_Collected data_
*** Block opens ***
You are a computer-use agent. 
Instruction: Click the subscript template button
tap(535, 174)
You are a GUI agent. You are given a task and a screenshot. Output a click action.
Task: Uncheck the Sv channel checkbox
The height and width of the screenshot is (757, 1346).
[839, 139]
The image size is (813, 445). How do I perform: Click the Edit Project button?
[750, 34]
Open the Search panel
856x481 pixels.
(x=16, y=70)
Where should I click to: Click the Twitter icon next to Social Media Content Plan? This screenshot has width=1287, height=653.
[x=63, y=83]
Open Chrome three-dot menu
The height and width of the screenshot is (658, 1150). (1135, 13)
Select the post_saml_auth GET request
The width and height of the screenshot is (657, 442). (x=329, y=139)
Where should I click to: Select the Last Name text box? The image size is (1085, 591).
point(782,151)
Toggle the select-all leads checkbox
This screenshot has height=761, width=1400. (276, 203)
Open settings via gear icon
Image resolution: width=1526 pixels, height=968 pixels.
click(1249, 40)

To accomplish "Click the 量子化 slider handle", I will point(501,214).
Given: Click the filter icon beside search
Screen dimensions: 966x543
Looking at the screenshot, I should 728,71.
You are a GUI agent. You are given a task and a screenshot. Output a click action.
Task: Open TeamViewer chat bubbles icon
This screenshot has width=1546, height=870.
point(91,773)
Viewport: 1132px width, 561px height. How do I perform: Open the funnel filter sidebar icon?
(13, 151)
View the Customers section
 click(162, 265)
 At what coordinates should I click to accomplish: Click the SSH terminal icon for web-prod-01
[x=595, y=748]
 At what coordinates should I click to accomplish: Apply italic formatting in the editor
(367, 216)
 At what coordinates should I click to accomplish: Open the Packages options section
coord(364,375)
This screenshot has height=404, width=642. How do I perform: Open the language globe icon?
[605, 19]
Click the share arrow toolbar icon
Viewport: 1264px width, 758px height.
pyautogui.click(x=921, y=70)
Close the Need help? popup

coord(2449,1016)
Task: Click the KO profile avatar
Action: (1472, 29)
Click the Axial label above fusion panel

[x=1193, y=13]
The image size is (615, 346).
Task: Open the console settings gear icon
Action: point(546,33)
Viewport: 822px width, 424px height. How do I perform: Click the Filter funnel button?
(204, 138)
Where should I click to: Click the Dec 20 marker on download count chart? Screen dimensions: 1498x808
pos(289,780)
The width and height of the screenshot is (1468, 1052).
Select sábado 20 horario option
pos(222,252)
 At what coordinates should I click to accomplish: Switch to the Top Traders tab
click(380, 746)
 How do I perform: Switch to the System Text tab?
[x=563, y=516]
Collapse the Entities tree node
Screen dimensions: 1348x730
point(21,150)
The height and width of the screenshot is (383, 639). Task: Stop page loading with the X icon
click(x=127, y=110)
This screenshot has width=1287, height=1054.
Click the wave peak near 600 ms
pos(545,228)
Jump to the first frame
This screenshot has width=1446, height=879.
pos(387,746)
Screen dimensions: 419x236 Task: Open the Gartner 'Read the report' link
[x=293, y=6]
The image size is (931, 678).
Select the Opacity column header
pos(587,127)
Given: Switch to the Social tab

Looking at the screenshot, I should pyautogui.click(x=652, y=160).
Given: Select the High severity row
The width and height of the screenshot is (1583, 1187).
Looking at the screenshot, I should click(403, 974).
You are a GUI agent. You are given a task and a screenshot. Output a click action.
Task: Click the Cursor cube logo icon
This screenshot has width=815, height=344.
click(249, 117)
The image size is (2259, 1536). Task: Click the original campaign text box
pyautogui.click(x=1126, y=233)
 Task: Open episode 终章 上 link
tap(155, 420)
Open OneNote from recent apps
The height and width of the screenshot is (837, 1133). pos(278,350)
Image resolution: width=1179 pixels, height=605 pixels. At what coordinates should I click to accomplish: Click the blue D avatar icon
*** Block closes ***
_Task to carry out_
Exactly reproduce the lines that run from the line with "Given: Switch to the Social tab" through the last line of the records, inclusive.

_Response to this task_
Given: Switch to the Social tab

Looking at the screenshot, I should pyautogui.click(x=652, y=160).
Given: Select the High severity row
The width and height of the screenshot is (1583, 1187).
Looking at the screenshot, I should click(403, 974).
You are a GUI agent. You are given a task and a screenshot. Output a click action.
Task: Click the Cursor cube logo icon
This screenshot has width=815, height=344.
click(249, 117)
The image size is (2259, 1536). Task: Click the original campaign text box
pyautogui.click(x=1126, y=233)
 Task: Open episode 终章 上 link
tap(155, 420)
Open OneNote from recent apps
The height and width of the screenshot is (837, 1133). pos(278,350)
Image resolution: width=1179 pixels, height=605 pixels. At what coordinates should I click to accomplish: Click the blue D avatar icon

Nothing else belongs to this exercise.